◆ Text segment ◆
== == ==

Quantum Entanglement Offers Unprecedented Precision for GPS and More
(UofAZNews) University of Arizona engineering and optical sciences researchers, in collaboration with engineers from General Dynamics Mission Systems, demonstrate how a combination of two techniques – radio frequency photonics sensing and quantum metrology – can give sensor networks a previously unheard-of level of precision. The work involves transferring information from electrons to photons, then using quantum entanglement to increase the photons’ sensing capabilities.
“This quantum sensing paradigm could create opportunities to improve GPS systems, astronomy laboratories and biomedical imaging capabilities,” said Zheshen Zhang, assistant professor of materials science and engineering and optical sciences, and principal investigator of the university’s Quantum Information and Materials Group. “It could be used to improve the performance of any application that requires a network of sensors.”
GPS, home Wi-Fi and communications on aircraft are all powered by radio-frequency, or RF, waves, which carry information from a transmitter at one point to a sensor at another. The sensors interpret this information in different ways. For example, a GPS sensor determines its location by using the amount of time it takes to receive a signal from a satellite. For applications such as in-door localization and defeating spoofing GPS signals, a wireless sensor measures the angle at which it receives an RF wave.

== == ==

◆ Entries shown ◆
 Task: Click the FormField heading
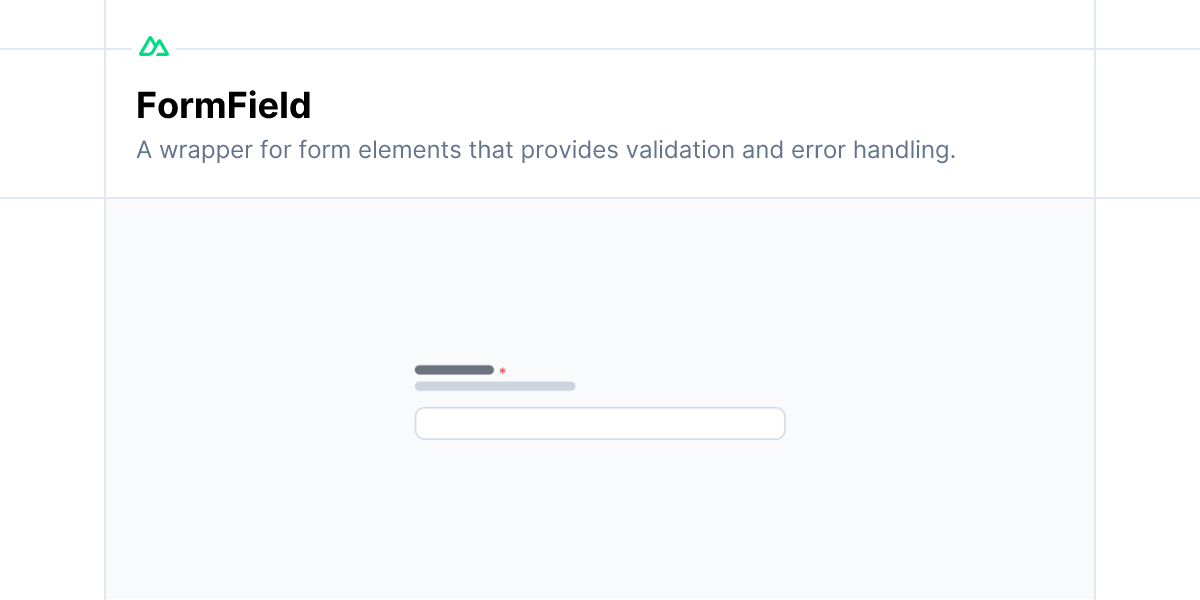click(224, 105)

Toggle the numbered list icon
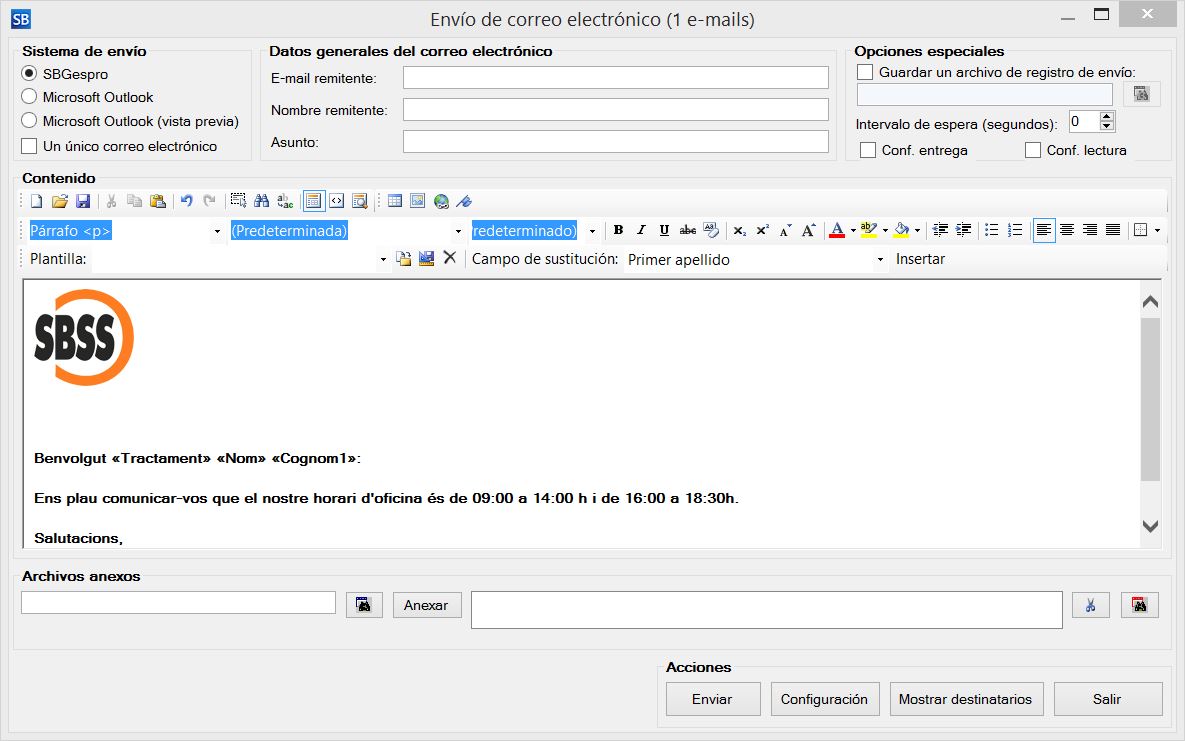coord(1015,229)
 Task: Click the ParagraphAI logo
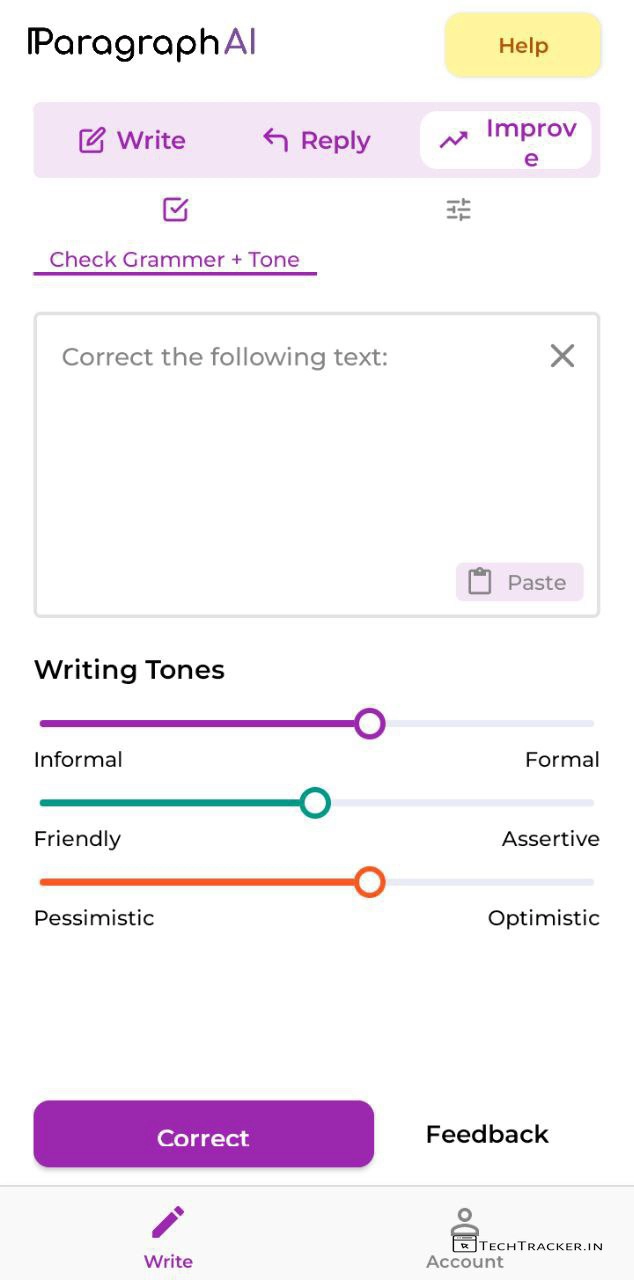(141, 43)
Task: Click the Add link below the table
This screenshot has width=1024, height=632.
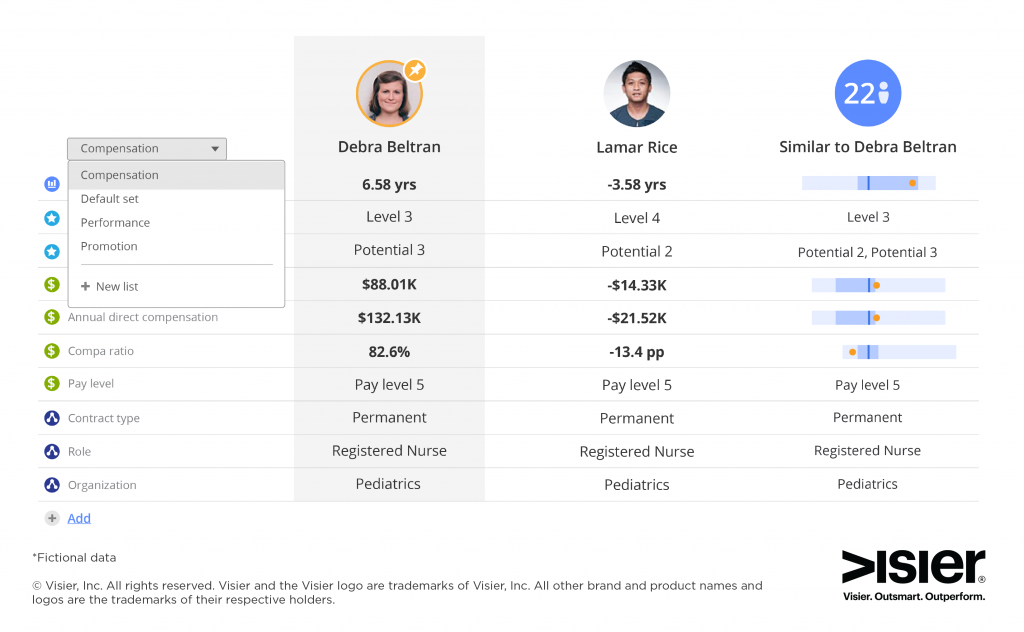Action: point(79,518)
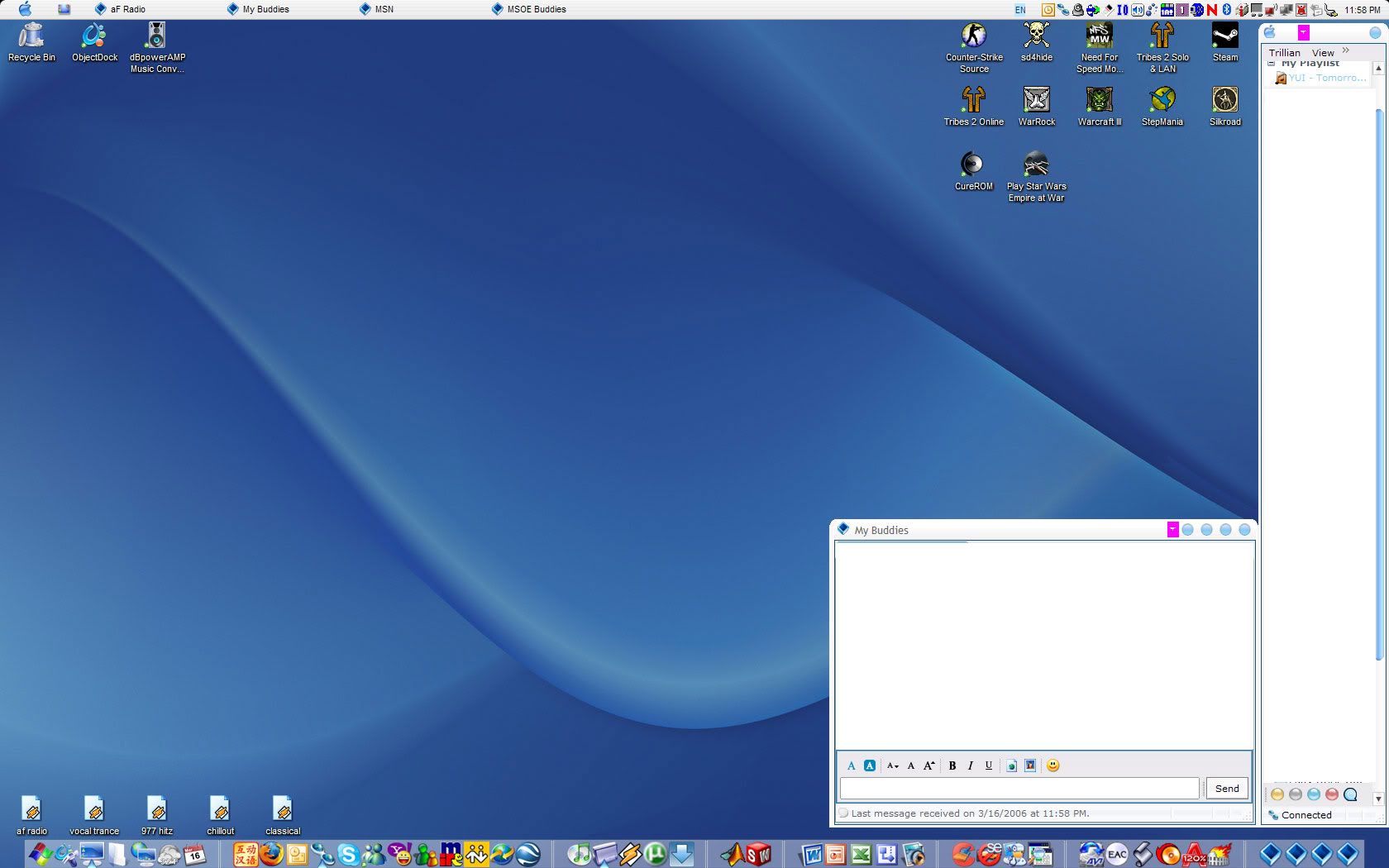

== == ==

◆ Your tasks ◆
**A)** Answer these questions using the article on quantum entanglement:
(i) Engineers from which company collaborated with the University of Arizona researchers?
(ii) Of which university group is Zheshen Zhang the principal investigator?
(iii) According to the article, what does a GPS sensor use to determine its location?
**B)** Rewrite the passage of the article on quantum entanglement that begins at the words "GPS, home Wi-Fi" and stops after "an RF wave.", replacing "angle" with "direction".
The records are separate material and have no connection to the article on quantum entanglement.

◆ Answer section ◆
**A)**
(i) General Dynamics Mission Systems
(ii) The Quantum Information and Materials Group
(iii) The amount of time it takes to receive a signal from a satellite

**B)**
GPS, home Wi-Fi and communications on aircraft are all powered by radio-frequency, or RF, waves, which carry information from a transmitter at one point to a sensor at another. The sensors interpret this information in different ways. For example, a GPS sensor determines its location by using the amount of time it takes to receive a signal from a satellite. For applications such as in-door localization and defeating spoofing GPS signals, a wireless sensor measures the direction at which it receives an RF wave.